1524 painting by Correggio

Agony in the Garden is a small 1524 oil on panel painting of the Agony in the Garden by Correggio, now at Apsley House in London.

==History==
Now in a poor state, the painting was admired by Vasari in Reggio Emilia - he described it as:

a small painting one foot tall, the rarest and most beautiful thing, in which can be seen his small figures and Christ in the garden - the painting is set at night, with the angel appearing and by the light of his splendor illuminating Christ, who is shown so real and so true that it is impossible to imagine him being expressed better. At the foot of the mountain, on level ground, are three sleeping apostles, above whom he shows Christ praying, which gives an impossible strength to the figures; and even more so, in the background, he shows dawn rising and soldiers coming with Judas from one side of the painting: and in such smallness and with such intensity does he show this story, there is no work that is its parallel for patience and hard work.

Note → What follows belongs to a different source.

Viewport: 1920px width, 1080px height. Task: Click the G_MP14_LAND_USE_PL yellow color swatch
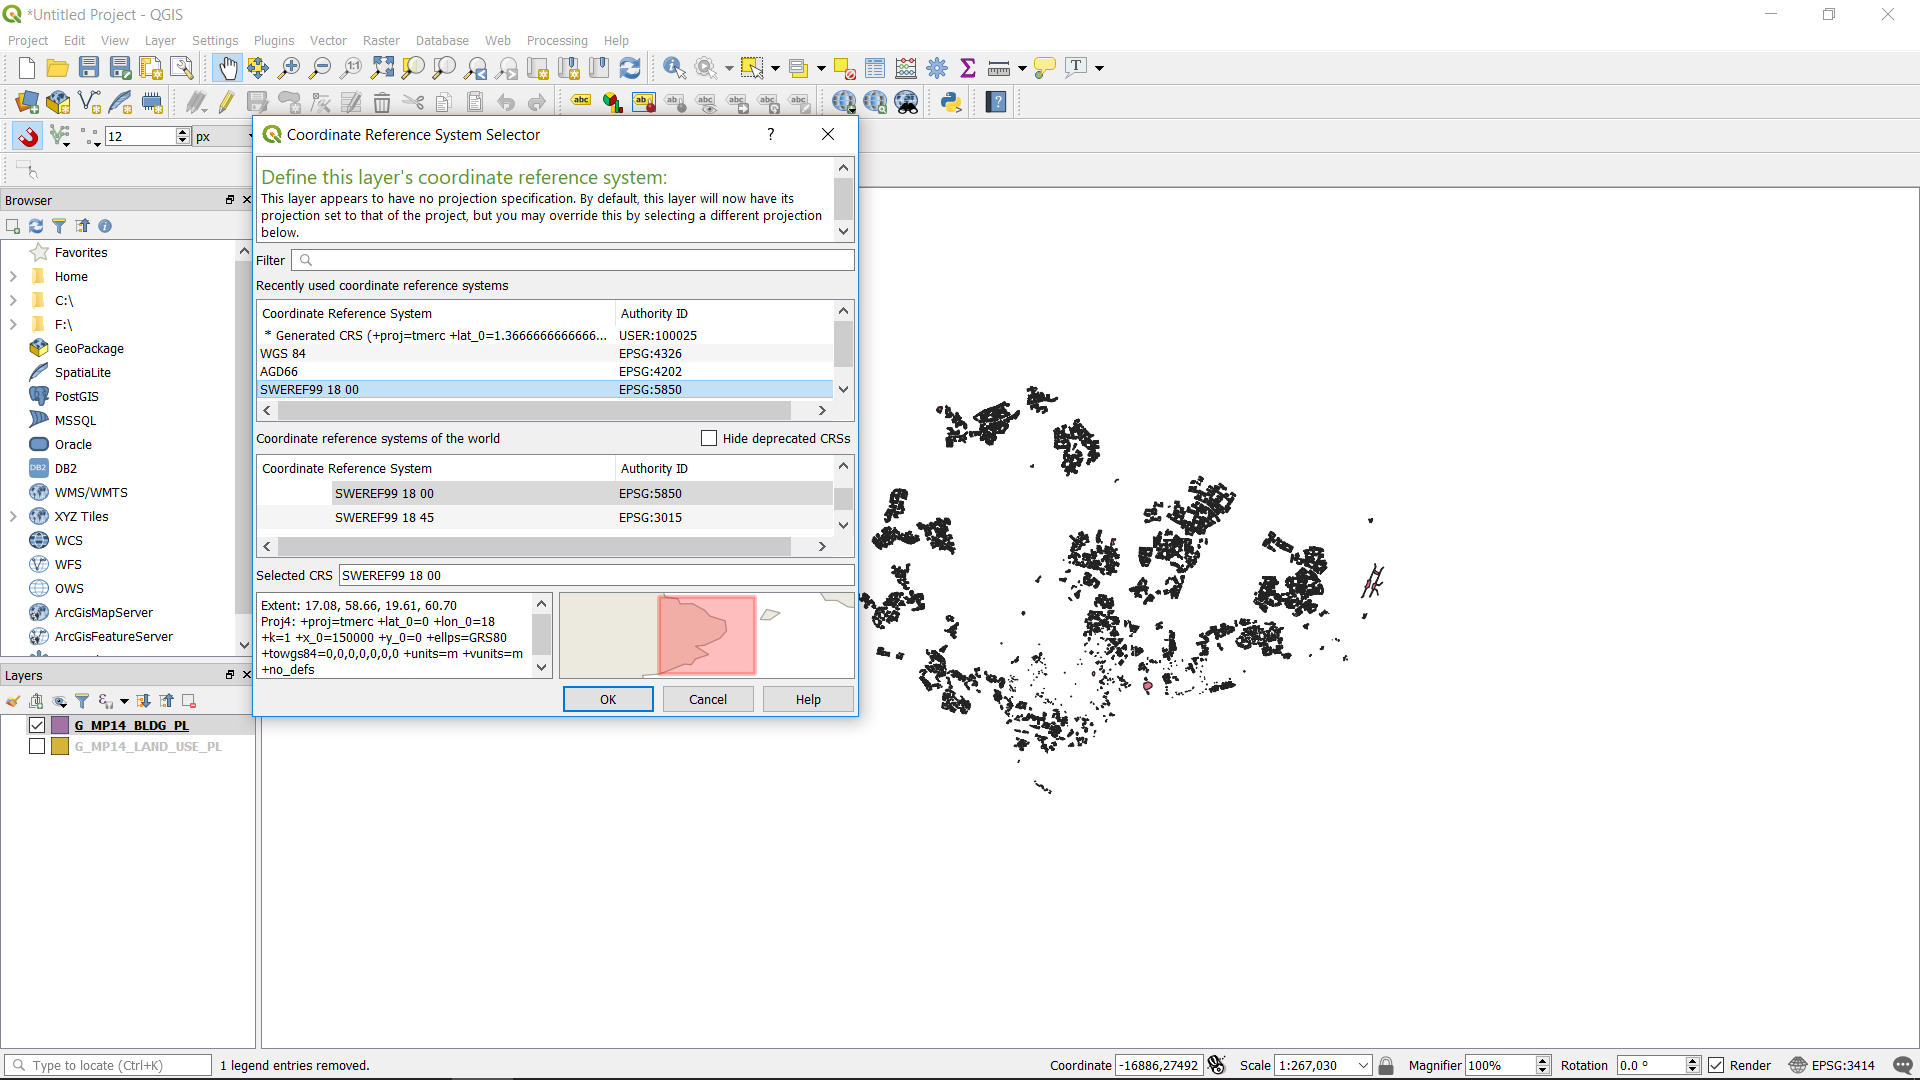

This is supported by a contemporary print of the work by Bernardino Curti and a 17th-18th century copy now in the National Gallery.

It was still in Reggio Emilia in the 1580s, in the collection of Rodolfo Signoretti, where it was studied by Lelio Orsi (who copied from it in Christ among the crosses), Titian, Lomazzo, El Greco and Annibale Carracci. A 1582 source reported that "news [of the work had circulated] in Spain and in Rome" and that Philip II of Spain and Alfonso II d'Este had both tried in vain to buy it. The Milanese nobleman Pirro Visconti succeeded in buying it around 1587 and brought it to his villa at Lainate in Milan, where it found favour as part of the deeply religious era of St Charles Borromeo, who kept a copy of it in the room where he died. It was also copied by Giulio Campi in a painting now in the Pinacoteca Ambrosiana. From the house of Visconti it passed to the Marquis of Caracena before being taken to Spain by the end of the 17th century - there it was admired by Anton Raphael Mengs before being gifted to the Duke of Wellington by Ferdinand VII for his actions during the Peninsular War.